There are also a couple of Indian mounds in the area, the most prominent of which is in Bronson Park in downtown Kalamazoo. One of the most notable features of the park is a fountain designed by Alfonso Iannelli, with many tall, old trees that were lost when a deadly tornado swept through downtown Kalamazoo in 1980.
Kalamazoo is home to Western Michigan University, which has four campuses in the city as well as several throughout the state. There's also Kalamazoo Valley Community College, Davenport University, and the Kalamazoo Area Mathematics and Science Center, among others.
After the Civil War, paper mills began to settle in the Kalazoo's River Valley, and William Erastus and his brother-in-law William E. Upjohn founded their own paper company in 1884 and moved from Michigan to Keweenaw County to look for the future of their business. Many other articles have been published in this area, including the Kalamazoo Telegraph (1844-1916).
Kalamazoo was once home to the world's first steam locomotives, the world's first steel mills, and the site of some of the earliest steam engines in the United States.
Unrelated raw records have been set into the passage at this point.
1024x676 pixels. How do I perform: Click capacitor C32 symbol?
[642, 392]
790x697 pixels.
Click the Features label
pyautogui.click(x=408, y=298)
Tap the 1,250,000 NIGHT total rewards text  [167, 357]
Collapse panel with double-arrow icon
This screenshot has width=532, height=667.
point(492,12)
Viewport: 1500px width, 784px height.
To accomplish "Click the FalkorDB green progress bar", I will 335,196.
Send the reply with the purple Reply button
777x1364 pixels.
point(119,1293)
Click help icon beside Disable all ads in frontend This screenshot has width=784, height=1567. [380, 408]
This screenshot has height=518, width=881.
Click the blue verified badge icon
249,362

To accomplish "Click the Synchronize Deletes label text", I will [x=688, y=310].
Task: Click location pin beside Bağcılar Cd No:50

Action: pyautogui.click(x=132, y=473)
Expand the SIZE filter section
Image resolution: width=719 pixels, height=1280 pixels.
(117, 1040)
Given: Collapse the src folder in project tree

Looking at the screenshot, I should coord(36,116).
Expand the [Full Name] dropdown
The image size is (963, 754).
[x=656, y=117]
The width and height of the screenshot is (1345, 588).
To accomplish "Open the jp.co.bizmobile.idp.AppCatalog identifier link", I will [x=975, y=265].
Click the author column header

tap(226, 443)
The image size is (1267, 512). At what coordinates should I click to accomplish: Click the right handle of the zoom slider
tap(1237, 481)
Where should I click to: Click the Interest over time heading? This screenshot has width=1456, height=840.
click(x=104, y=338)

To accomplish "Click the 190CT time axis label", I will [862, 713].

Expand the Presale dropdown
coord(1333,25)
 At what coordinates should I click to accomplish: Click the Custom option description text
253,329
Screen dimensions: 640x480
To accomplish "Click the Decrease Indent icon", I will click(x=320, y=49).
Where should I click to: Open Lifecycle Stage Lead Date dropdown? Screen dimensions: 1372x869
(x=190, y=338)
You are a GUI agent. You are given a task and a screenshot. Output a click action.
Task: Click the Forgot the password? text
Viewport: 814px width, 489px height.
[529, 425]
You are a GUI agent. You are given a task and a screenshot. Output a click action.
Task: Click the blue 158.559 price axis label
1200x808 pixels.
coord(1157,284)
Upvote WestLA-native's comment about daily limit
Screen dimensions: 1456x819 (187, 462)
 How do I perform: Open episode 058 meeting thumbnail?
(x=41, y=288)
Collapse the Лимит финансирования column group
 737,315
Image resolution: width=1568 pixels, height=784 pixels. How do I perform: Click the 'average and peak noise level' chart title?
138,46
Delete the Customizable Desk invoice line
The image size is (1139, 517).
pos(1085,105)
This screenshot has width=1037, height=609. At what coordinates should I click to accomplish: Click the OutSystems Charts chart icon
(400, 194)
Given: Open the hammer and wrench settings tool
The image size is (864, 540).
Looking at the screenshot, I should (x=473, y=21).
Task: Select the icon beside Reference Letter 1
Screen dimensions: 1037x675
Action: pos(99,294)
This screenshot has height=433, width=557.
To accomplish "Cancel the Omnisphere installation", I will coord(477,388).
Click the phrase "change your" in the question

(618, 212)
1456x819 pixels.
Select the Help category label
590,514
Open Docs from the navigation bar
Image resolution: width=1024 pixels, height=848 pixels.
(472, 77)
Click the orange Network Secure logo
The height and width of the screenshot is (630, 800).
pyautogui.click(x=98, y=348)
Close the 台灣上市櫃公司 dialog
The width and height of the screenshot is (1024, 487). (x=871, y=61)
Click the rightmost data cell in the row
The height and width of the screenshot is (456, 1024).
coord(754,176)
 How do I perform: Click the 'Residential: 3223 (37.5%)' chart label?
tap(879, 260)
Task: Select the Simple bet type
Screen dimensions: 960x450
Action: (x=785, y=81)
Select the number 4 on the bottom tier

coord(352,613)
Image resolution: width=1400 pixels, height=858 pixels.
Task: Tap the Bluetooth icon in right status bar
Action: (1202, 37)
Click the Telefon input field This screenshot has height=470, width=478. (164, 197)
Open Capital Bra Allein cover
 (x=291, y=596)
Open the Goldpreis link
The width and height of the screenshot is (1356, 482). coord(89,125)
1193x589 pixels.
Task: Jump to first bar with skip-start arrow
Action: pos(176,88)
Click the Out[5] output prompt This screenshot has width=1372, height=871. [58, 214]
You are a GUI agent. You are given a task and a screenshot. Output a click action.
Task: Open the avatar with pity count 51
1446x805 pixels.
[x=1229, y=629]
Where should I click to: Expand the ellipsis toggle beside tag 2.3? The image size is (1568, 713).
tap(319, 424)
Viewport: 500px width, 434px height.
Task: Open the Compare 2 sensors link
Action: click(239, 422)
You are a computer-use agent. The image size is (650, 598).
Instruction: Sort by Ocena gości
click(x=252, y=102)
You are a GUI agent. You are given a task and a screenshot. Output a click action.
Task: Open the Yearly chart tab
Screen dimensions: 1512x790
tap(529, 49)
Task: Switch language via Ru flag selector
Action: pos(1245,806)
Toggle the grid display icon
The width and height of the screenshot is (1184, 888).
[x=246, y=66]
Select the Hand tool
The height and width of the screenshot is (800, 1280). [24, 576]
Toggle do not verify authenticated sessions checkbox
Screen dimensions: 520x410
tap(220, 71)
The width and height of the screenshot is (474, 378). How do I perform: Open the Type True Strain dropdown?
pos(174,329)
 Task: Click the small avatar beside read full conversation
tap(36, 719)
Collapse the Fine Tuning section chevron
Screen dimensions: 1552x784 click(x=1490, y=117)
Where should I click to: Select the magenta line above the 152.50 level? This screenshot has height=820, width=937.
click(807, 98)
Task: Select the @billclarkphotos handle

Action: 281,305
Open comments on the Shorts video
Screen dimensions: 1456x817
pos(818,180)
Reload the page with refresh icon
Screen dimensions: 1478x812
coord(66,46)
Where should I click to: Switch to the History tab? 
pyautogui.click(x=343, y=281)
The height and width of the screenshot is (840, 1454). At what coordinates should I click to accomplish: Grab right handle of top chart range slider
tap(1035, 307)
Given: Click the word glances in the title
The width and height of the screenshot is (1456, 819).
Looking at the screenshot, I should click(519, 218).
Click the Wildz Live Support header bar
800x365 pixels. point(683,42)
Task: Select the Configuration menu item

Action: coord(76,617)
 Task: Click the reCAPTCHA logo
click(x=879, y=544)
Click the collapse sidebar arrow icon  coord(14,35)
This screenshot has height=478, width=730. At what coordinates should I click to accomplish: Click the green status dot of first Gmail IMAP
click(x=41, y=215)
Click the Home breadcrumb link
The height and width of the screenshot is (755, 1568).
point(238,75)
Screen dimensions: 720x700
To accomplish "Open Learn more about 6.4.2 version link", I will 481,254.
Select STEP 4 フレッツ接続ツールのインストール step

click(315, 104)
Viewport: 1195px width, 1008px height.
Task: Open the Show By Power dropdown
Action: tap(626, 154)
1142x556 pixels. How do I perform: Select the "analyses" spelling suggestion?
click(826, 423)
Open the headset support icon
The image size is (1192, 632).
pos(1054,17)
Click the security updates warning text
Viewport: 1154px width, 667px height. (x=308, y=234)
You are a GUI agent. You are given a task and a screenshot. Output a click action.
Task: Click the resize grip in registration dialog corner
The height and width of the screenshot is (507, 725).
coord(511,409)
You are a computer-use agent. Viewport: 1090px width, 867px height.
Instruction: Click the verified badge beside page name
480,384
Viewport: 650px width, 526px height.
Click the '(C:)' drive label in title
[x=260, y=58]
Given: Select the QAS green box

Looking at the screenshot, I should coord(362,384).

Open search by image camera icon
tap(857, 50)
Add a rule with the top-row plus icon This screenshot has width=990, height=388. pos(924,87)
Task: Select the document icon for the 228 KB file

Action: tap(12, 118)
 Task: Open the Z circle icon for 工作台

The Michigan Central Line first ran between Detroit and Kalamazoo in 1846, and its connection to Chicago was completed in 1852. The first plank roads were built in the late 19th century, the most important of which stretched from Kalamazoo to Grand Rapids.
Magnificent old houses line the main streets of the district, giving passers-by a glimpse of the restored grandeur of the past century. The three-story, skylit atrium overlooks Kalamazoo City Hall.
Parkwyn Village was designed as a cooperative neighborhood by the famed architect Frank Lloyd Wright in the late 1940s and includes examples of Wright's Usonian-style homes. Drive through Parkwyn, and you will also find some of the houses he built here during his time in Kalamazoo.
Kalamazoo also has an active brewery scene, as well as hundreds of bars and restaurants that attract tourists year-round.